____ Excerpted data

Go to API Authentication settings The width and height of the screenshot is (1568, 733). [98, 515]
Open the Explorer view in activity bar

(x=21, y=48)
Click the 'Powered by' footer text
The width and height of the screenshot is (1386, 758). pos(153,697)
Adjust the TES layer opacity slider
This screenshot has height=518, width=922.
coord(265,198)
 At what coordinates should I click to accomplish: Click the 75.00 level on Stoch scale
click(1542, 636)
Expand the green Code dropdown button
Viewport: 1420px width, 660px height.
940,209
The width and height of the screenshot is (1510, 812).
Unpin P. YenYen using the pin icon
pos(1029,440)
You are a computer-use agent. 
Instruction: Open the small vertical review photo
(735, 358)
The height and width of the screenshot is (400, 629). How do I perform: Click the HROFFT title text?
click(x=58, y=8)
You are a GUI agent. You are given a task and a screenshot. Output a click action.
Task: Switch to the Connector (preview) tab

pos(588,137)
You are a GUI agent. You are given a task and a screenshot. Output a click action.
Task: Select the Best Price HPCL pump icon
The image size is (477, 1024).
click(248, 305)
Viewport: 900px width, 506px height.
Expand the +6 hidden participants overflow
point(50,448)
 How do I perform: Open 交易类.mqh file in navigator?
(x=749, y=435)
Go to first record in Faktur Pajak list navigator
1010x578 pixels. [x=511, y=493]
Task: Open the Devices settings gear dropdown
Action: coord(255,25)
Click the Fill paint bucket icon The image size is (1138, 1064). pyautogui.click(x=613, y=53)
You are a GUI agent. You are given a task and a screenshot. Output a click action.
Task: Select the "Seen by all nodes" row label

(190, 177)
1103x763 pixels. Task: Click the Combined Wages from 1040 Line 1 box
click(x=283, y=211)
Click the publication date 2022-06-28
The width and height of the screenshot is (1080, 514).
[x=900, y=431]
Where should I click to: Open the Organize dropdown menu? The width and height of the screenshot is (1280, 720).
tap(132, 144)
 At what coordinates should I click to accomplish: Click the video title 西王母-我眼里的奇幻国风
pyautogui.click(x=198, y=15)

________

▶ **What to work on**
Produce an exact copy of every entry above.

▶ **Output of the exercise**
Go to API Authentication settings The width and height of the screenshot is (1568, 733). [98, 515]
Open the Explorer view in activity bar

(x=21, y=48)
Click the 'Powered by' footer text
The width and height of the screenshot is (1386, 758). pos(153,697)
Adjust the TES layer opacity slider
This screenshot has height=518, width=922.
coord(265,198)
 At what coordinates should I click to accomplish: Click the 75.00 level on Stoch scale
click(1542, 636)
Expand the green Code dropdown button
Viewport: 1420px width, 660px height.
940,209
The width and height of the screenshot is (1510, 812).
Unpin P. YenYen using the pin icon
pos(1029,440)
You are a computer-use agent. 
Instruction: Open the small vertical review photo
(735, 358)
The height and width of the screenshot is (400, 629). How do I perform: Click the HROFFT title text?
click(x=58, y=8)
You are a GUI agent. You are given a task and a screenshot. Output a click action.
Task: Switch to the Connector (preview) tab

pos(588,137)
You are a GUI agent. You are given a task and a screenshot. Output a click action.
Task: Select the Best Price HPCL pump icon
The image size is (477, 1024).
click(248, 305)
Viewport: 900px width, 506px height.
Expand the +6 hidden participants overflow
point(50,448)
 How do I perform: Open 交易类.mqh file in navigator?
(x=749, y=435)
Go to first record in Faktur Pajak list navigator
1010x578 pixels. [x=511, y=493]
Task: Open the Devices settings gear dropdown
Action: coord(255,25)
Click the Fill paint bucket icon The image size is (1138, 1064). pyautogui.click(x=613, y=53)
You are a GUI agent. You are given a task and a screenshot. Output a click action.
Task: Select the "Seen by all nodes" row label

(190, 177)
1103x763 pixels. Task: Click the Combined Wages from 1040 Line 1 box
click(x=283, y=211)
Click the publication date 2022-06-28
The width and height of the screenshot is (1080, 514).
[x=900, y=431]
Where should I click to: Open the Organize dropdown menu? The width and height of the screenshot is (1280, 720).
tap(132, 144)
 At what coordinates should I click to accomplish: Click the video title 西王母-我眼里的奇幻国风
pyautogui.click(x=198, y=15)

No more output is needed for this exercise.